May 3, 2004, Vol. 9, No. 32 • By DANIEL DORON
The consensus around the wall has another major drawback. Walls have a tendency to create a Maginot Line mentality. The Bar Lev line Israel erected along the Suez canal after 1967 was first a series of outposts designed to serve as tripwires and direct Israeli mobile armor units to where the Egyptians might attempt to cross the canal. Heavy Egyptian shelling forced Israel to transform them into fortified strongholds. Protecting these strongholds then gradually shifted Israeli strategy into a defensive posture. This shift played a role in the disaster that befell Israeli forces in the first days of the Yom Kippur War in 1973.
The separation wall may also end up inhibiting Israel's access to intelligence sources that have contributed greatly to foiling so many terrorist acts. It might furthermore limit the ability of Israeli forces to move even in hot pursuit into the West Bank and Gaza, since each such breach by Israel of a wall it has created will be criticized and will put Israel on the defensive.

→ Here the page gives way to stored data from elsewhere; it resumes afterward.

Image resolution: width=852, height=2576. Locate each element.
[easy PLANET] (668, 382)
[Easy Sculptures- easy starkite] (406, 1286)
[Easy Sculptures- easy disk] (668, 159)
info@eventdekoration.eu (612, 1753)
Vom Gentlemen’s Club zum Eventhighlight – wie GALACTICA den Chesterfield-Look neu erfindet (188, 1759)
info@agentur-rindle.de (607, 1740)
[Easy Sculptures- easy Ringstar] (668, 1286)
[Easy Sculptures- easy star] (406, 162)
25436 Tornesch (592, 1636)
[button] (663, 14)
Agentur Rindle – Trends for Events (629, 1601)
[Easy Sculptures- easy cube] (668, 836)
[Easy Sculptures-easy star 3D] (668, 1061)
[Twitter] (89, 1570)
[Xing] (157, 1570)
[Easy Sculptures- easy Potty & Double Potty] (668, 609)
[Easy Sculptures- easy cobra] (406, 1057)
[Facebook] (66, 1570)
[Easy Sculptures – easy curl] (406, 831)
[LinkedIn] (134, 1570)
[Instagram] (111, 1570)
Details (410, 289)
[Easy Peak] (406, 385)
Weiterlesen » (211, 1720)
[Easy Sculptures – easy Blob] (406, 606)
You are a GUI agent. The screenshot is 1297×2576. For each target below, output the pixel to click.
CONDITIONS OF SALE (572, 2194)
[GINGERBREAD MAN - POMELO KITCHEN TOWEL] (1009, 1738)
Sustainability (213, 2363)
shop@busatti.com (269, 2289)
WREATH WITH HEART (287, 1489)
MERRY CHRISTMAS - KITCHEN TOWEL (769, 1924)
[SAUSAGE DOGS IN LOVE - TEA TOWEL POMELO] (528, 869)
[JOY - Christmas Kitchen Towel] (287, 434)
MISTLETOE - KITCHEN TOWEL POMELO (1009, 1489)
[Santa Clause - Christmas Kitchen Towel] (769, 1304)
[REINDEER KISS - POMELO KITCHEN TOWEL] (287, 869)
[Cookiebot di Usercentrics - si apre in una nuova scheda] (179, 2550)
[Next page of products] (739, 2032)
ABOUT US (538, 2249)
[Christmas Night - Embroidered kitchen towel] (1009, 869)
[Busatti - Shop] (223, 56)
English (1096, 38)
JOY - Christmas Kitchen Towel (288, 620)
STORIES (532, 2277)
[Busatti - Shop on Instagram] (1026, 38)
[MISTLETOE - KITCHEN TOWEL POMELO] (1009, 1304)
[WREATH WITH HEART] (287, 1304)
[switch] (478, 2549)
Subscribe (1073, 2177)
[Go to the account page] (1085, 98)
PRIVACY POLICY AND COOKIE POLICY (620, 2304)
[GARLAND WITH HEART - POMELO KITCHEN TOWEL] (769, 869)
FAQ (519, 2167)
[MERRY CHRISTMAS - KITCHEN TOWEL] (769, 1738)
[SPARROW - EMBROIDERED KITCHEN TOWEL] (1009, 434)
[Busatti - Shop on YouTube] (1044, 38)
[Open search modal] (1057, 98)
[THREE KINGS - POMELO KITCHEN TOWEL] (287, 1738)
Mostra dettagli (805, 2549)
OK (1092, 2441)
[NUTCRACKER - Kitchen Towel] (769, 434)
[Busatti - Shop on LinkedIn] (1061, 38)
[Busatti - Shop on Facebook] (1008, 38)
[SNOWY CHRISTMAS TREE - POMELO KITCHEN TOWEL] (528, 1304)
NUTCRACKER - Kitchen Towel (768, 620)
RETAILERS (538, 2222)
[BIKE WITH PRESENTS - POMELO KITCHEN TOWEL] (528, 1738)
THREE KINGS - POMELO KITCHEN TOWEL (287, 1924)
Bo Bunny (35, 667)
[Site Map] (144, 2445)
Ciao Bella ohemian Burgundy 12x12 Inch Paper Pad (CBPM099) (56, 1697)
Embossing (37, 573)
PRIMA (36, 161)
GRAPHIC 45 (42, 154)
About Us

But the wall's greatest drawback is that it punishes the innocent along with the guilty, and often instead of them. The wall will worsen the already miserable condition of the Arab population upon which terrorist organizations thrive. It will abandon the Palestinian Arab population, many of whom do not support terrorism, to the mercy of a corrupt and irredentist leadership that has proven its willingness to immiserate the population and then transform the desperation it has created into deep hatred for Israel and to terrorist attacks. (Before Oslo brought Arafat and his terrorist minions to the West Bank and Gaza, hundreds of thousands of Palestinian Arabs worked in Israel, yet you could count terror incidents on one hand.)
Peace can only come when a new Palestinian leadership, emerging from a civil society, replaces the Oslo-imposed criminals and terrorists of the Palestinian Authority. Only then could a Palestinian leader make compromises for peace the way the Israelis are willing to do. As long as Arafat and his partners hold sway among the Palestinians, any alternative peace-seeking leadership is doomed to death.
So it is Israel's failure to systematically eradicate terrorism, by destroying its infrastructure, its organizations, and its leadership that is, paradoxically, the greatest obstacle to peace. As in Iraq--half measures will not do. They only prolong the agony and cause unnecessary massive suffering, not only for Israelis, but for the Palestinian Arabs too.
Daniel Doron is director of the Israel Center for Social and Economic Progress, an independent pro-market policy think tank.